#### [Selected extract]
Thanks. You're absolutely right. The number of working days in Q3 were less because of the maintenance shutdown and because of some level of semiconductor constraints. Production capability, fortunately, we have some headroom. So the bottleneck as of now is semiconductors. The situation has improved, but I wish I could give you a better answer. Still, there is uncertainty, and we also get to know just a month ago, how much would be the availability for the next month. So we are also hoping and making efforts that semiconductor availability improves, and we are able to service demand in the market.
Got it, sir. On the hatchback side, do the share has been reducing, there has been positive growth in the hatchback volumes and going forward towards the next year, how do you see the segment trending? Do you expect growth to continue? What would be the triggers which would help the hatchback demand? Because what I understand is the customers have been postponing purchase of entry-level vehicles and they could come back if a situation improves. How are you looking at that particular market coming back?
So we would still like to put a lot of effort on hatches because if India has to grow, it's -- and with a 3% penetration, we want more people from the 95% -- 97% club come into the 3% club, and chances are the first car would be a hatch. So we would like to facilitate that to the maximum. Unfortunately, whatever increases -- cost increases that we have in percentage terms, the impact is higher on smaller cars because the cost increase is fairly constant in absolute terms, but on a lower price of the car, it translates into a higher percentage. So we would like hatches to continue. And fortunately, there is positive growth, as you said. But as a segment, the share has come down. As of now, we are hopeful that hatches should also grow.

#### [Dataset excerpts]
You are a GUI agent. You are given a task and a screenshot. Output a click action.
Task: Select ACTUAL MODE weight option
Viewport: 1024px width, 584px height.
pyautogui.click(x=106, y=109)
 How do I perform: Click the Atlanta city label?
---
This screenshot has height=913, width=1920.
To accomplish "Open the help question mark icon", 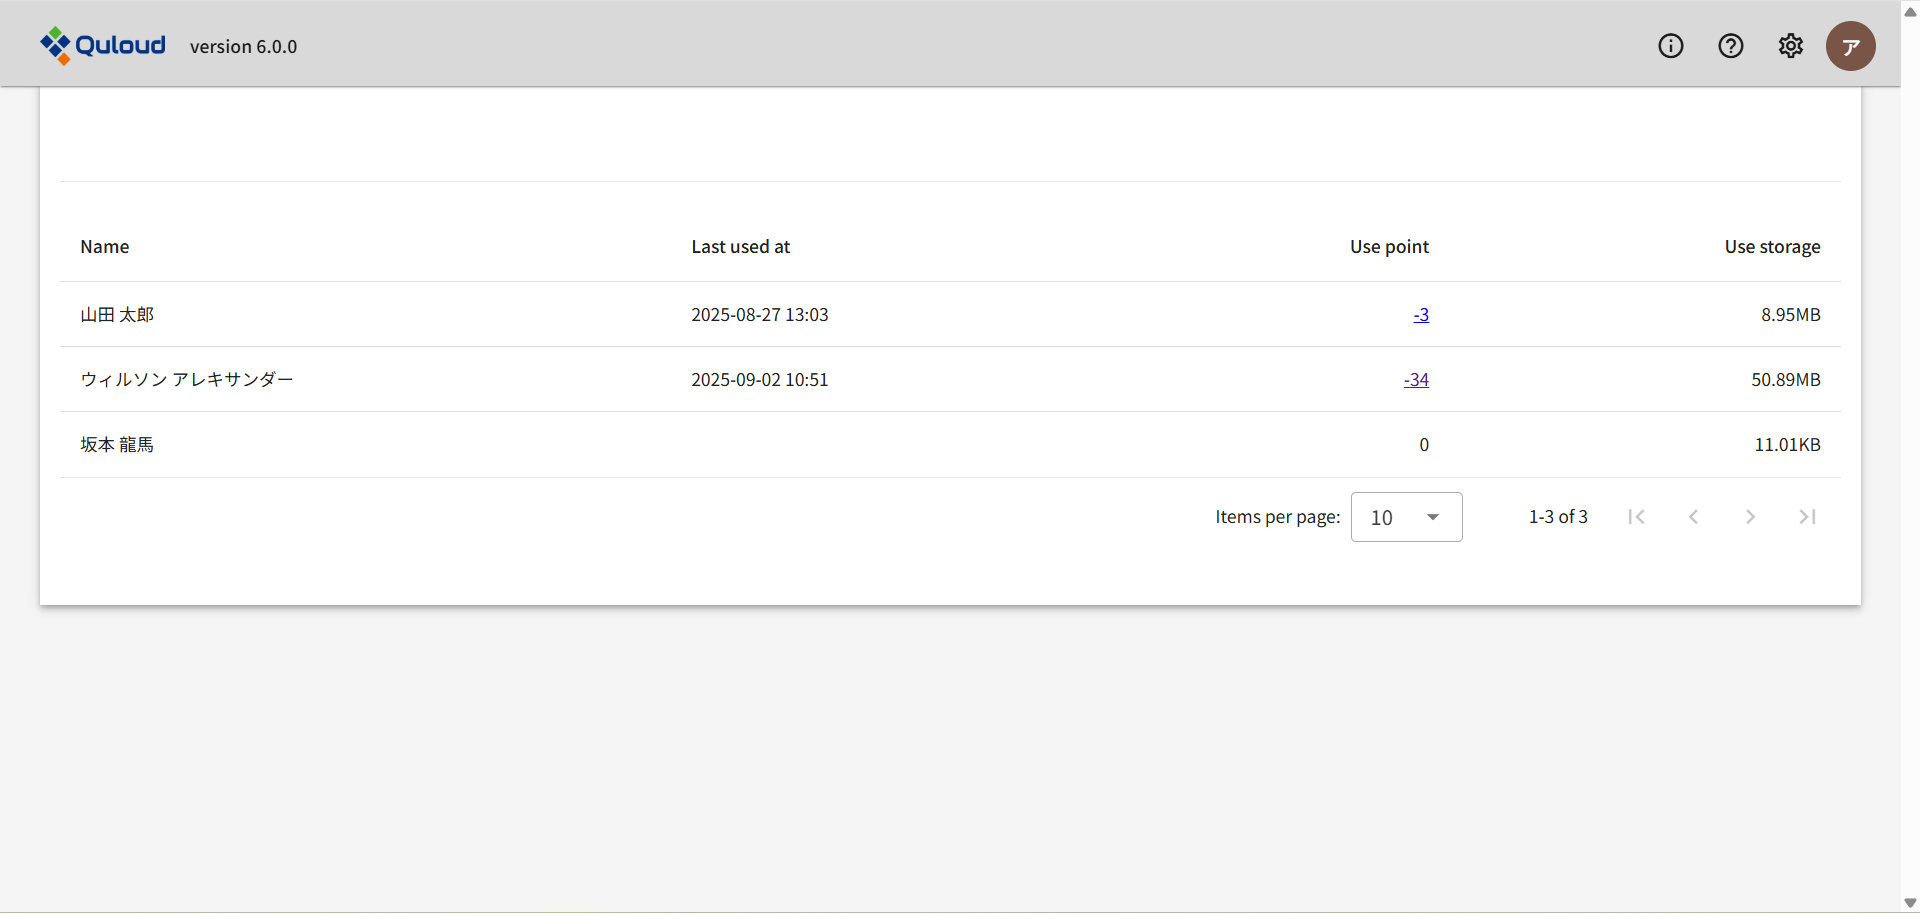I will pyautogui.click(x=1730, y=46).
--
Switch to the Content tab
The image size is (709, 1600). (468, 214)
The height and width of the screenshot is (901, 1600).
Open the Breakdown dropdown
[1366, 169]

#### [Aim]
According to the call transcript, why do cost increases hit smaller cars harder? Answer in one to three sentences.

#### [Answer to the problem]
The cost increase stays fairly constant in absolute terms. Applied to the lower price of a smaller car, that same amount becomes a higher percentage, so its impact is greater.